_AVAILABLE RECORDS_
## Begin

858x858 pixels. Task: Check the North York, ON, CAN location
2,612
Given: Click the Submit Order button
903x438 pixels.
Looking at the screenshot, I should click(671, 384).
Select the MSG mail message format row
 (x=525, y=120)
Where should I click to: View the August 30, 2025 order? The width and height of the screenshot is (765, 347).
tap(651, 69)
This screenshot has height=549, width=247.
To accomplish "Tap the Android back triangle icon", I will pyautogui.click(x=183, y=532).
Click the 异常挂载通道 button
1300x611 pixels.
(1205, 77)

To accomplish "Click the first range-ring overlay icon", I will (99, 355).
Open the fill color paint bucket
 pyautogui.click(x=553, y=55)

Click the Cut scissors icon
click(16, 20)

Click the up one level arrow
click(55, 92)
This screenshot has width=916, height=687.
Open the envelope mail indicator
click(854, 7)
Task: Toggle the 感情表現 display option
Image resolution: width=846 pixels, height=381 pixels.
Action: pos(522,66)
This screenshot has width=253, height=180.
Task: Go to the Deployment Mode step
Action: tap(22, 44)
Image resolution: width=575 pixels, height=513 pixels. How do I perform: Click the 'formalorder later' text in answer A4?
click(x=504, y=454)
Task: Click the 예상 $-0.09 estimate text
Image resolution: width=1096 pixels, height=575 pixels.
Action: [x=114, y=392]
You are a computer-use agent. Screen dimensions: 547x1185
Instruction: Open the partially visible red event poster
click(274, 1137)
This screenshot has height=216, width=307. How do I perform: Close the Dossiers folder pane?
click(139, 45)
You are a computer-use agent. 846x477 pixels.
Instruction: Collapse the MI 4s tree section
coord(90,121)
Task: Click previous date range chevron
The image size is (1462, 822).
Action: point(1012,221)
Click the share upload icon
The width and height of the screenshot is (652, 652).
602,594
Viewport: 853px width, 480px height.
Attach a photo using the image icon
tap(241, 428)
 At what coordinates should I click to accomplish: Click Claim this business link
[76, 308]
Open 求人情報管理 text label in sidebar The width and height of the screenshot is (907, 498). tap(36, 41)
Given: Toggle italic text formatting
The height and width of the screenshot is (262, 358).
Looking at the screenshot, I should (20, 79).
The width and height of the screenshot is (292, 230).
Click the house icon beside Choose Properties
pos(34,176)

## End

Please convert every line of the records above into a JSON list of strings, one string per line, leaving out blank lines.

[
  "858x858 pixels. Task: Check the North York, ON, CAN location",
  "2,612",
  "Given: Click the Submit Order button",
  "903x438 pixels.",
  "Looking at the screenshot, I should click(671, 384).",
  "Select the MSG mail message format row",
  " (x=525, y=120)",
  "Where should I click to: View the August 30, 2025 order? The width and height of the screenshot is (765, 347).",
  "tap(651, 69)",
  "This screenshot has height=549, width=247.",
  "To accomplish \"Tap the Android back triangle icon\", I will pyautogui.click(x=183, y=532).",
  "Click the 异常挂载通道 button",
  "1300x611 pixels.",
  "(1205, 77)",
  "To accomplish \"Click the first range-ring overlay icon\", I will (99, 355).",
  "Open the fill color paint bucket",
  " pyautogui.click(x=553, y=55)",
  "Click the Cut scissors icon",
  "click(16, 20)",
  "Click the up one level arrow",
  "click(55, 92)",
  "This screenshot has width=916, height=687.",
  "Open the envelope mail indicator",
  "click(854, 7)",
  "Task: Toggle the 感情表現 display option",
  "Image resolution: width=846 pixels, height=381 pixels.",
  "Action: pos(522,66)",
  "This screenshot has width=253, height=180.",
  "Task: Go to the Deployment Mode step",
  "Action: tap(22, 44)",
  "Image resolution: width=575 pixels, height=513 pixels. How do I perform: Click the 'formalorder later' text in answer A4?",
  "click(x=504, y=454)",
  "Task: Click the 예상 $-0.09 estimate text",
  "Image resolution: width=1096 pixels, height=575 pixels.",
  "Action: [x=114, y=392]",
  "You are a computer-use agent. Screen dimensions: 547x1185",
  "Instruction: Open the partially visible red event poster",
  "click(274, 1137)",
  "This screenshot has height=216, width=307. How do I perform: Close the Dossiers folder pane?",
  "click(139, 45)",
  "You are a computer-use agent. 846x477 pixels.",
  "Instruction: Collapse the MI 4s tree section",
  "coord(90,121)",
  "Task: Click previous date range chevron",
  "The image size is (1462, 822).",
  "Action: point(1012,221)",
  "Click the share upload icon",
  "The width and height of the screenshot is (652, 652).",
  "602,594",
  "Viewport: 853px width, 480px height.",
  "Attach a photo using the image icon",
  "tap(241, 428)",
  " At what coordinates should I click to accomplish: Click Claim this business link",
  "[76, 308]",
  "Open 求人情報管理 text label in sidebar The width and height of the screenshot is (907, 498). tap(36, 41)",
  "Given: Toggle italic text formatting",
  "The height and width of the screenshot is (262, 358).",
  "Looking at the screenshot, I should (20, 79).",
  "The width and height of the screenshot is (292, 230).",
  "Click the house icon beside Choose Properties",
  "pos(34,176)"
]